JOB 1:
From the entries, pull out word for word the part that opens with the line containing "Viewport: 1404px width, 840px" and closes with the line containing "[x=530, y=585]".

:: PASSAGE PROVIDED

I began to realize Feral Fawcett was too much like me instead of being what I needed for an emotional support companion. She was small, sickly, smelled funny, always sneezing and wheezing, snored, has this unruly giant hair that wouldn’t stay nice no matter how much I brushed her, she wanted to stay cooped up, and she wanted only a close friend or two. It had been a painful three weeks deciding whether to keep her or return her to FURR and hope they would find an ideal home for her.
Since my family didn’t seem to support my choice in her, I knew I needed to listen to other people. When I’m stressed, making choices can lead me to making unbelievably bad decisions. I understand my stress better than ever by this point of 35+ years of remembering when the suffering began. And despite crying every single time I think about it, I’ve decided to return Farrah to FURR.
I went back to FURR two weeks after I brought her home to look at other cats and told them I would keep this one unless another really seemed like a “true love” fit. The problem is none of them gave me that feeling. I kept Farrah longer and made sure she was spoiled until another Saturday came up where I could try to return her again. This morning was another Saturday where I agreed to finally bring her back. When I picked her up from the buggy this morning to put her in the carrier, she shredded my face and neck which left me crying and bleeding for several minutes.

::::

JOB 2:
Copy word for word the part of the account about returning the cat to FURR that opens with the words "I began to realize" and closes with "Farrah to FURR.".

:: ENTRIES PROVIDED

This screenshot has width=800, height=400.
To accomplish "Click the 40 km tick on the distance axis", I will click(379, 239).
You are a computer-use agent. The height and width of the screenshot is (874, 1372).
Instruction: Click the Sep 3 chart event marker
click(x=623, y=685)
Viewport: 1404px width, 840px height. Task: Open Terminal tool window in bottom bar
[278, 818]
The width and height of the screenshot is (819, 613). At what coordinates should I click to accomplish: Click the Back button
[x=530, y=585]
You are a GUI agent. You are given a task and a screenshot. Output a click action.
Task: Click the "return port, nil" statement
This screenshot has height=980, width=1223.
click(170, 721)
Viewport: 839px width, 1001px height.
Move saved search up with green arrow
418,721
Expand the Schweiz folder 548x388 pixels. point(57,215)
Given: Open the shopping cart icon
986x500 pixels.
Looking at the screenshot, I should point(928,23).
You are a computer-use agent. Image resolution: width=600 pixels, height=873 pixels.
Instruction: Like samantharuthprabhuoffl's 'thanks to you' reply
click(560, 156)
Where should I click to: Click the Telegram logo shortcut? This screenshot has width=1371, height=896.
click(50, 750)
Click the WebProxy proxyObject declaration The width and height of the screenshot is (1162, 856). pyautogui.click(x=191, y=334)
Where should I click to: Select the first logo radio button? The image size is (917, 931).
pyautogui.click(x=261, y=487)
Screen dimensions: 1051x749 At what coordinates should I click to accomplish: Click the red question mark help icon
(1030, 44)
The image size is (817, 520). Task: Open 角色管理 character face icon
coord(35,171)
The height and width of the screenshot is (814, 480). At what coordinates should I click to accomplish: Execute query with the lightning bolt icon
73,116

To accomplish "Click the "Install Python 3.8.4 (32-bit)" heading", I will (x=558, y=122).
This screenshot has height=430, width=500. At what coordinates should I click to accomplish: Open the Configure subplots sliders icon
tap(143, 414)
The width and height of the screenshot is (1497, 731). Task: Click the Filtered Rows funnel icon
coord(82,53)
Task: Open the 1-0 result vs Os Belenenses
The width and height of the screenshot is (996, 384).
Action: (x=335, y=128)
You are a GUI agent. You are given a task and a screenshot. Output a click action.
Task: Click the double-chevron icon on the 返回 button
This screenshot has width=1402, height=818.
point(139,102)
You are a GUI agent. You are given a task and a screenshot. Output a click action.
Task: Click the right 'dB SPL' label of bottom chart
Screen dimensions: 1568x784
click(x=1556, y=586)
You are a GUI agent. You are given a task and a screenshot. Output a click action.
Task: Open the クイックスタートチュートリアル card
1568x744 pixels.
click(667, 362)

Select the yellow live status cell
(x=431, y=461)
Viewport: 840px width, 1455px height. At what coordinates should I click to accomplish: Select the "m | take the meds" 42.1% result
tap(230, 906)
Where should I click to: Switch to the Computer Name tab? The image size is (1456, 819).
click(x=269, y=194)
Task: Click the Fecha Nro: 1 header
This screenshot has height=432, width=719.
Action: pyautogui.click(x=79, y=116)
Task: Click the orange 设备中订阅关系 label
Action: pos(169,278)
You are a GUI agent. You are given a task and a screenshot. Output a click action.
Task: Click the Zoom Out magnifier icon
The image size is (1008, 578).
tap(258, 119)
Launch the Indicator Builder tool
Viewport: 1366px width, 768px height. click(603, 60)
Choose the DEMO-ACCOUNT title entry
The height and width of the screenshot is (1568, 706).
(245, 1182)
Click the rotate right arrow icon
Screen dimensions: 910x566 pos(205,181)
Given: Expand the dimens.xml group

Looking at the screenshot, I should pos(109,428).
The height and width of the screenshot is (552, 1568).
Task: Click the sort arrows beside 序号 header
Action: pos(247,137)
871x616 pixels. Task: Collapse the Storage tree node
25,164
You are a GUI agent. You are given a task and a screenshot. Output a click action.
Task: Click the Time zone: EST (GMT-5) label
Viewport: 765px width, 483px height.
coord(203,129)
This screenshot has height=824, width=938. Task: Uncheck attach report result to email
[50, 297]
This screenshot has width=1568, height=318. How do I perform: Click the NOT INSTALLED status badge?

::::

EXPECTED OUTPUT 1:
Viewport: 1404px width, 840px height. Task: Open Terminal tool window in bottom bar
[278, 818]
The width and height of the screenshot is (819, 613). At what coordinates should I click to accomplish: Click the Back button
[x=530, y=585]

EXPECTED OUTPUT 2:
I began to realize Feral Fawcett was too much like me instead of being what I needed for an emotional support companion. She was small, sickly, smelled funny, always sneezing and wheezing, snored, has this unruly giant hair that wouldn’t stay nice no matter how much I brushed her, she wanted to stay cooped up, and she wanted only a close friend or two. It had been a painful three weeks deciding whether to keep her or return her to FURR and hope they would find an ideal home for her.
Since my family didn’t seem to support my choice in her, I knew I needed to listen to other people. When I’m stressed, making choices can lead me to making unbelievably bad decisions. I understand my stress better than ever by this point of 35+ years of remembering when the suffering began. And despite crying every single time I think about it, I’ve decided to return Farrah to FURR.